Koah LaOvdim () is an Israeli labor union organization founded in 2007 (and registered in 2008) as an initiative by a group of social and labor activists to create a new, active and militant general labor union in Israel. The organization was established as a result of several failed labor struggles and unionization attempts in Israel in the preceding years, primarily that of the temporary labourers in the Ben Gurion international airport in 2006.
In the years since its establishment, Koah LaOvdim have increased its numbers substantially and by 2017 it became Israel's third largest labor union with around 35,000 workers represented by the organization. The organization's establishment is often credited with initiating the "unionization boom" of the late 2000s in Israel.

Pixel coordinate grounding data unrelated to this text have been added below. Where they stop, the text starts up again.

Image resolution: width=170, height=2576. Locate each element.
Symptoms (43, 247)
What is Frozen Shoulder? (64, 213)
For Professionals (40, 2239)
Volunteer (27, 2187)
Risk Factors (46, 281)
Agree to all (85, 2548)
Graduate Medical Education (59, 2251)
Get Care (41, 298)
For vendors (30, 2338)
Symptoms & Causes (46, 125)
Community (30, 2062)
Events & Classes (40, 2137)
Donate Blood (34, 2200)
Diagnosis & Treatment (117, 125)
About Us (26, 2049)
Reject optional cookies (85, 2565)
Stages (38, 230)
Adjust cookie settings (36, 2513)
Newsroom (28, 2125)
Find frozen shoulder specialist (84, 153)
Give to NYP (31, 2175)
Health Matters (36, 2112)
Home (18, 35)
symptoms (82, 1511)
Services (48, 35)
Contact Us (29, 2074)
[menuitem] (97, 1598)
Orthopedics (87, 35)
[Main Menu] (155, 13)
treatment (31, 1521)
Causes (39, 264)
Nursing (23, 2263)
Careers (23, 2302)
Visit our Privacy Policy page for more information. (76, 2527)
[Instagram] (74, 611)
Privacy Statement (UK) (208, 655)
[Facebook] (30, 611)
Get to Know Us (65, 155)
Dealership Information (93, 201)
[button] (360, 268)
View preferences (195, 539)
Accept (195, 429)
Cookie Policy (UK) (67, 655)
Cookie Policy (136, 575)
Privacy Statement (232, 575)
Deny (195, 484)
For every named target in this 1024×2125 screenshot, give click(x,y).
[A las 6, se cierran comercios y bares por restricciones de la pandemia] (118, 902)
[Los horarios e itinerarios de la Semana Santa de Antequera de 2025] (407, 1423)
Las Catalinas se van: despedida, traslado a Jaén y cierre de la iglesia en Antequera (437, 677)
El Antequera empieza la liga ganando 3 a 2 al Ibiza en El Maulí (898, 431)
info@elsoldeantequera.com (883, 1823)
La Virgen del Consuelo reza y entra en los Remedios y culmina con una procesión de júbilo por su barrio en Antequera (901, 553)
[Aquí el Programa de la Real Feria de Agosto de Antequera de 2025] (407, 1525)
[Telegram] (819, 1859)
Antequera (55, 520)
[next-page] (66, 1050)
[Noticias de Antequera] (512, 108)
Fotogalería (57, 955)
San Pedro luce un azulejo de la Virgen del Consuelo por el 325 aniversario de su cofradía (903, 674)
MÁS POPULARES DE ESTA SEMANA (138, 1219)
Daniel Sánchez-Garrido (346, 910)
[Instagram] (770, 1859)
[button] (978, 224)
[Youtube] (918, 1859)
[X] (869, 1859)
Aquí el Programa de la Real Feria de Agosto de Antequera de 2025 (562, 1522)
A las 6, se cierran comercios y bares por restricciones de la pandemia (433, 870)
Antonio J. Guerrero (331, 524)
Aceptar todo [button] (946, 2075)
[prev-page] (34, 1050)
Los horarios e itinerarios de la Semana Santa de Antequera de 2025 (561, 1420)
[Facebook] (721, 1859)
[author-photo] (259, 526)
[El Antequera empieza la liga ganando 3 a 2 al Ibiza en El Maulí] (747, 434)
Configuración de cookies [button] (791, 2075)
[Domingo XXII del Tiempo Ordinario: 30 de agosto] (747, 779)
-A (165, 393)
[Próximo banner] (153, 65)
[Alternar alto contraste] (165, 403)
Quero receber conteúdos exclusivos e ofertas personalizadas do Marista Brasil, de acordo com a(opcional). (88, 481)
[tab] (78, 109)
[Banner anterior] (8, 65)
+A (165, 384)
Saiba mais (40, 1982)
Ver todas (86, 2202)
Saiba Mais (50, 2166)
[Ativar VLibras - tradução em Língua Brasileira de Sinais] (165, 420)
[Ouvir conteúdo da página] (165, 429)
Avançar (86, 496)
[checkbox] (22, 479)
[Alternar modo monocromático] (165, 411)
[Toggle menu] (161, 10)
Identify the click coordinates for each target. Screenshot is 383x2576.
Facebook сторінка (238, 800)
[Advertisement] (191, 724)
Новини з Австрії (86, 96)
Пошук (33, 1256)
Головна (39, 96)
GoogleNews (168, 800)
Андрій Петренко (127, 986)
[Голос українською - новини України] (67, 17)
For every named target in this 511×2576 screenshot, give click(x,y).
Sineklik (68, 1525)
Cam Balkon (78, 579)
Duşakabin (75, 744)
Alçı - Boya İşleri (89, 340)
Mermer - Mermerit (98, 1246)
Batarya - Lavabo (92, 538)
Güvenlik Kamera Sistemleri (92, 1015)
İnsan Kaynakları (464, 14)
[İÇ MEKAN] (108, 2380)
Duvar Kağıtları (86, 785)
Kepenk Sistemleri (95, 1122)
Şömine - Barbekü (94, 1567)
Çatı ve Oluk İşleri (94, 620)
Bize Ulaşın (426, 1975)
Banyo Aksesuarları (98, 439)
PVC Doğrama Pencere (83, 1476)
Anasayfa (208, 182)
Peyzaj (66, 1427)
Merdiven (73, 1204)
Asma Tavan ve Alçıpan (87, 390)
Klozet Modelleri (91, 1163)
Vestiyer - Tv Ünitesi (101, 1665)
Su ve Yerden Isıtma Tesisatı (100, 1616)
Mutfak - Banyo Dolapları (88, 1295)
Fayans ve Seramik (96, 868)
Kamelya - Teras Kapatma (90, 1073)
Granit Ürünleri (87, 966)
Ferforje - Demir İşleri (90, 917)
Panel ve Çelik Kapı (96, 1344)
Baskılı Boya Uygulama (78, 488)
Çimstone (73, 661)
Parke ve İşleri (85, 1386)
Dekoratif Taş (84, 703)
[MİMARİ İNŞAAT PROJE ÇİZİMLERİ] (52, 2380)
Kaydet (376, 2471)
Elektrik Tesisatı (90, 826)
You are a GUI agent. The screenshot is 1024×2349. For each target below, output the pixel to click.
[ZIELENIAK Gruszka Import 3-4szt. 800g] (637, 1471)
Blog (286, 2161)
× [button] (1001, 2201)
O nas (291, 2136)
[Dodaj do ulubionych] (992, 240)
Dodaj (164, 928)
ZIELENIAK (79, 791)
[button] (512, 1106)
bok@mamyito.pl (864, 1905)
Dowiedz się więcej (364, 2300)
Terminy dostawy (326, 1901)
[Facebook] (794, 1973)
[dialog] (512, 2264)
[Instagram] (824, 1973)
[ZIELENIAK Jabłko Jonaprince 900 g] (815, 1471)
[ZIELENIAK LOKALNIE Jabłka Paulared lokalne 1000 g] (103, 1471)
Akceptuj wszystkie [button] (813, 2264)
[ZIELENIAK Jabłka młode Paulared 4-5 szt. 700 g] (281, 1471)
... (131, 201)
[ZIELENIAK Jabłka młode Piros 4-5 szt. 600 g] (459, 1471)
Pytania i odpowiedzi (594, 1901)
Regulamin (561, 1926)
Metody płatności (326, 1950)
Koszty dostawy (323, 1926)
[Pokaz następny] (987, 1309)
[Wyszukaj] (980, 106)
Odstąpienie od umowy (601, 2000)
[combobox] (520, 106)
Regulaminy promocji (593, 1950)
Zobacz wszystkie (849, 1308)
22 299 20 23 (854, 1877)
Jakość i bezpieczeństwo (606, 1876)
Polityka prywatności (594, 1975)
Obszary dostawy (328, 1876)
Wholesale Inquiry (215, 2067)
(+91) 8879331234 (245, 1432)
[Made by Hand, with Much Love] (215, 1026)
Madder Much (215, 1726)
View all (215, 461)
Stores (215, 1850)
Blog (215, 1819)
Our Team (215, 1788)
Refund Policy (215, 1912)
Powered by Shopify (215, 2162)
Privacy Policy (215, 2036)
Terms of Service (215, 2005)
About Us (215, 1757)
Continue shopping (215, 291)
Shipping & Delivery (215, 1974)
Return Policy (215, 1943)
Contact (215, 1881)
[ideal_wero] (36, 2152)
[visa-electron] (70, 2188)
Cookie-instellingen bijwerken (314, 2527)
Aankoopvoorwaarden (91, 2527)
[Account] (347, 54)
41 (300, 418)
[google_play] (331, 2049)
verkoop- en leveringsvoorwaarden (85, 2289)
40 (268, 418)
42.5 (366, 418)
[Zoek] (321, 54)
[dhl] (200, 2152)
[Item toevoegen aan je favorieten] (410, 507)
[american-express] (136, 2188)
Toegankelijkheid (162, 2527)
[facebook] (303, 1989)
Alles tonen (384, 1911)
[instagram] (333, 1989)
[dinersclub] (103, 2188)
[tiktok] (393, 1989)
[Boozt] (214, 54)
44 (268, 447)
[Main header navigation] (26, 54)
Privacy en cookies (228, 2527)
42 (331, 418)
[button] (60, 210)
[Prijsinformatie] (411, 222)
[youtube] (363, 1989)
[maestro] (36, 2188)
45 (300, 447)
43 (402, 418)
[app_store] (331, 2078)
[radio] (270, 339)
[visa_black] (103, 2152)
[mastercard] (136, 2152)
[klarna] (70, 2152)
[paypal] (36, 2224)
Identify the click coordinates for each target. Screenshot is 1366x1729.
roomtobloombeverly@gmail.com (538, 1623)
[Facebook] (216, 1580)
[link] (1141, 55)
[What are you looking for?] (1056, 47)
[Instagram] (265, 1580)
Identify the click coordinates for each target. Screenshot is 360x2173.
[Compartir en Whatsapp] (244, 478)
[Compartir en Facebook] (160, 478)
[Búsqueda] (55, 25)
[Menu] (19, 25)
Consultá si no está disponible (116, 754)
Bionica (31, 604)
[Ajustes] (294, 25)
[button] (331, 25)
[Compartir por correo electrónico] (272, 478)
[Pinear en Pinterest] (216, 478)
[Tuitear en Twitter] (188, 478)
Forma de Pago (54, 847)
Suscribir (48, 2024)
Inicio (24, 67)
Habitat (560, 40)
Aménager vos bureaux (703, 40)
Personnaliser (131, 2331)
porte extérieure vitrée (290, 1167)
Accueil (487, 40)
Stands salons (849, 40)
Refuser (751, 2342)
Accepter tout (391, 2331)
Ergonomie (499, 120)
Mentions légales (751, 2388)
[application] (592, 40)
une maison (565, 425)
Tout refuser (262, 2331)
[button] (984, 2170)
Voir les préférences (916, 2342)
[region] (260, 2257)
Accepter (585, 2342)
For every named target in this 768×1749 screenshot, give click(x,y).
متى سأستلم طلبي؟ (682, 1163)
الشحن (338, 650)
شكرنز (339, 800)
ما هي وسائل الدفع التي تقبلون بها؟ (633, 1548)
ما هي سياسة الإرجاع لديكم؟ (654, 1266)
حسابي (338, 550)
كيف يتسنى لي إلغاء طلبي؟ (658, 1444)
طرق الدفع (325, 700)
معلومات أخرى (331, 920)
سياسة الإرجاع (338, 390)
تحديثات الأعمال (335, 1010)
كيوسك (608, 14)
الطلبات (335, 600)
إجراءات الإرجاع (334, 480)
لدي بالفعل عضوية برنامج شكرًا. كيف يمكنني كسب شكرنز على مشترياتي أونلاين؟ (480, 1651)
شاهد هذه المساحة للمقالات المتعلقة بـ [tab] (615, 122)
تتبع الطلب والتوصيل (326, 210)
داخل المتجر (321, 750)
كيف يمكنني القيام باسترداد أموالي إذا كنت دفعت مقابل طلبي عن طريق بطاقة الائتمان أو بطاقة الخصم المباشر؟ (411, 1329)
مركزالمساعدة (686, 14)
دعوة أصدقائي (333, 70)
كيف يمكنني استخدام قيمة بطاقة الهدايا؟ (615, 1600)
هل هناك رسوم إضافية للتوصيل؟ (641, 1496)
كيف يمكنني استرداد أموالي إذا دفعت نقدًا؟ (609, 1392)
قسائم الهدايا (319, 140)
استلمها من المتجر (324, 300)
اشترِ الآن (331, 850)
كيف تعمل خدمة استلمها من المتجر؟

The union's political position is on the left, with their stated aims being:
 To assist unorganized workers in getting organized in their workplace both in the public and the private sector.
 To promote the existence of organized labor in the Israeli economy.
 To wage an uncompromising struggle in the defense of workers’ rights and the improvement of their pay and working conditions.
 To work for the establishment of social and economic justice, a welfare state and industrial democracy.
Koah LaOvdim is a multi-national, transethnic and cross-sectional organization, unionizing workers from all sectors of Israeli society, with equality and solidarity between Jews and Arabs being one of the organization's core beliefs, and the organization have worked against racist incidents against Arab workers in Israel.

Koah LaOvdim is also a proponent of feminism and gender equality in the workforce, and it maintains a feminist section "Koah LaOvdot".